So I'm gathering up a last minute garbage bag this morning and I hear the garbage truck coming up the road. I start scurrying around looking for my slip-ons, shoved the last bit of garbage I scrounged up in the bag, and went flying out the door and to the street. I'm tying the bag as the garbage man pulls up. He says hi. I say hi back. I point to the sky and tell him he better hurry his ass up this morning because it looks like it's going to shit. He looks at me weird so I assume it's because he thought it strange that I described an impending rain by saying it was 'going to shit.' Whatever, I'm pretty used to people looking at me strange, especially after I speak. I have one of those mouths that start talking before the brain is engaged. I'm also missing a filter most of the time. Don't get me wrong, I do know how to act and how I can or cannot talk given my present company. But as far as Monday mornings go, this one had been pretty crappy so my Give-A-Shit meter had already flat-lined. Little did I know that my shitty Monday morning was about to get a whole lot shittier.
As the garbage guy was finishing up, he never stopping giving me weird looks. I was confused but before I could open my mouth and make a comment I'd be sure to regret, my neighbor waved to me and headed over. This distracted me from the creepo garbage man as he got in his truck and drove away. After talking to my neighbor for about two nanoseconds... I get a weird look. Okay, WTF? I have a ton of shit to do today and I'm instantly annoyed and totally over socially ill-equipped men this morning. So I cut my neighbor off at the knees and head back into the house without giving either two weirdos another thought.
As soon as I got back into my house I went straight into the bathroom to put a new garbage bag in the waste basket. On my way into the bathroom, I passed the full length mirror.
Jesus, Joseph, and Mary...
OMG.
I look like a deranged crackhead prostitute.
First off, before I describe what I see in the mirror, let me preface it by explaining that this morning was one of those crazy Monday mornings. My youngest missed the bus and we were rushing to get her to school on time. As soon as I got home, I realized I never put dinner in the crockpot so I went straight into the kitchen to get that done. Then I remembered I never finished getting the garbage collected in my office and the bathrooms so I was trying to beat the garbage truck. My mind was going in a bunch of directions and I was running around like a headless chicken.

» **Dataset excerpt**:
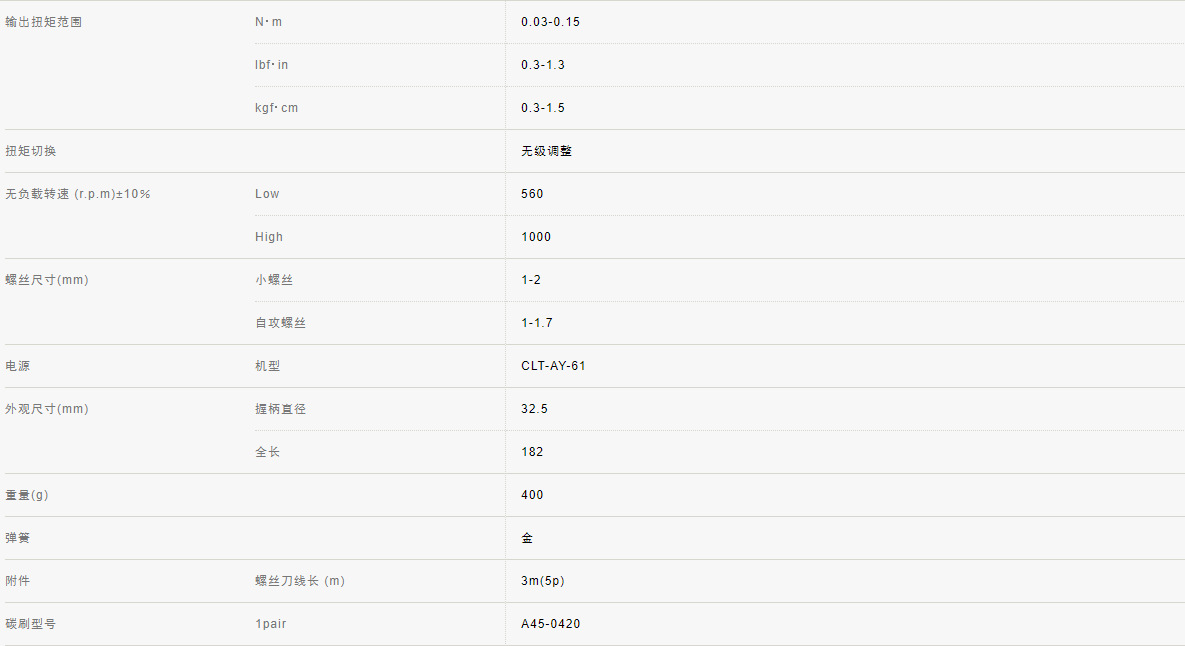Select the 1000 rpm High speed value
Viewport: 1185px width, 646px height.
click(x=536, y=237)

» **Written task 1**: In the garbage-day story, what had never been put in the crockpot?
» **Written task 2**: In the garbage-day story, take everything from "First off, before" down to "a headless chicken." and switch "crockpot" to "slow cooker".

» **Full answer 1**: Dinner.

» **Full answer 2**:
First off, before I describe what I see in the mirror, let me preface it by explaining that this morning was one of those crazy Monday mornings. My youngest missed the bus and we were rushing to get her to school on time. As soon as I got home, I realized I never put dinner in the slow cooker so I went straight into the kitchen to get that done. Then I remembered I never finished getting the garbage collected in my office and the bathrooms so I was trying to beat the garbage truck. My mind was going in a bunch of directions and I was running around like a headless chicken.